Cameron watched them sleep. Savannah was curled around Sarah, the woman's arm still draped protectively across the child's back. The book Sarah had been reading lay open and forgotten on Sarah's chest, rising and falling with her slow, even breaths. They'd been like that for almost four hours now. It had been the most continuous sleep Sarah had gotten since Cameron had started monitoring her.

 She was pleased by the peaceful set to Sarah's features. So often when Sarah slept, her brow was furrowed and she was always frowning, her body occasionally jerking as she tried to thrash away from a phantom pursuer.

 Zooming in the laptop camera, Cameron watched Sarah's deep and even breaths. What was it about this night that helped the other woman sleep the way she so desperately needed to?
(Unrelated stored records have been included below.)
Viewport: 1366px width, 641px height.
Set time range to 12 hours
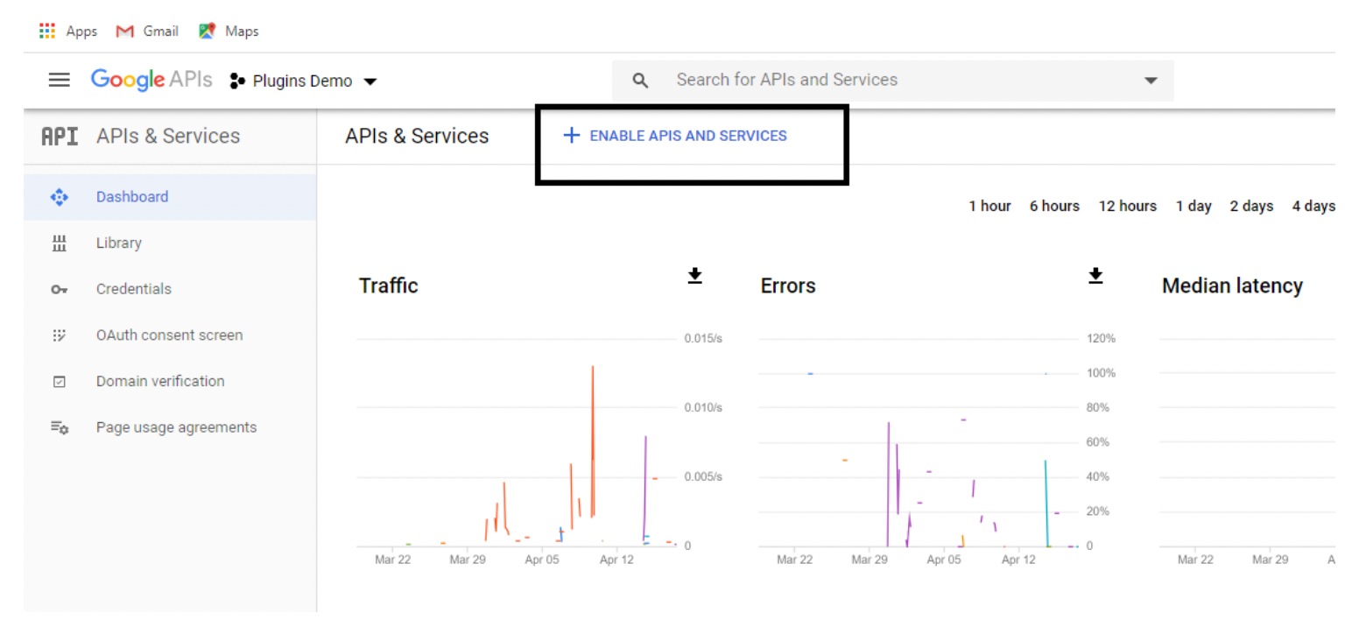[1127, 207]
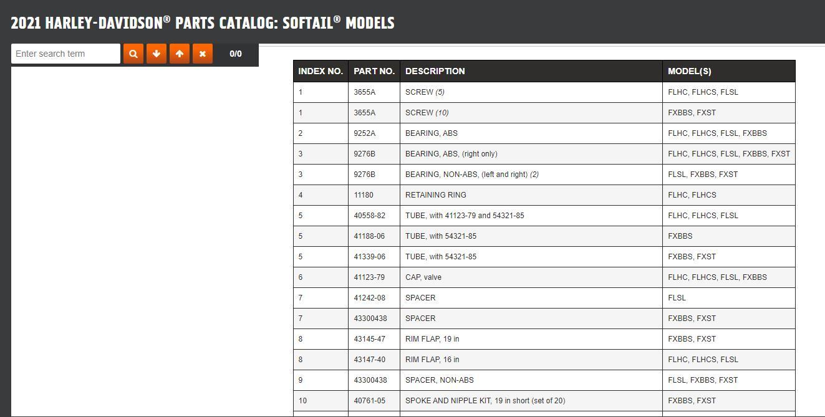The image size is (825, 417).
Task: Focus the 'Enter search term' field
Action: (x=65, y=54)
Was Sarah simply more exhausted than Cameron had believed? Or was it the simple touch of another human being that soothed Sarah's ragged soul?

 Cameron recalled what it was like to feel the wind on her skin, the warmth of the sun on her face, the heat of Sarah's hands on the rare occasion the other woman touched her. She remembered enjoying it all, but she knew that wasn't true, that it wasn’t possible. Her perceptions of her own memories were altered in the system, enhanced through her evolution. As a terminator, she had been programmed to feel but not to enjoy. Only when she'd been damaged had she begun to appreciate little things, things that had escaped her attention when all she'd been focused on before was the mission.
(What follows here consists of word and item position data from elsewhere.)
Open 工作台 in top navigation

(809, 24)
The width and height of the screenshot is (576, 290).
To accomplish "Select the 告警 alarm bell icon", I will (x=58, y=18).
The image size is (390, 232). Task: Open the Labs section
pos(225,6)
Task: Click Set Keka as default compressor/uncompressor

 Would she have been able to help Sarah before now with a simple touch?

 It was pointless to wonder about such things, Cameron knew. She could not go back into her body. She was useless to Sarah in there. In the system, she could stop Skynet, make sure John's future was a pleasant one. She might not be able to dance or feel rain against her skin, but in here, she had a chance. It was more than she had before, and Cameron would take it. But the question Sarah had asked still haunted her. If she had the chance to stop Skynet, did she also have the chance to become Skynet?

 The lights dimmed in Savannah's room and Cameron shifted most of her attention from searching and studying to merely watching Sarah Connor sleep.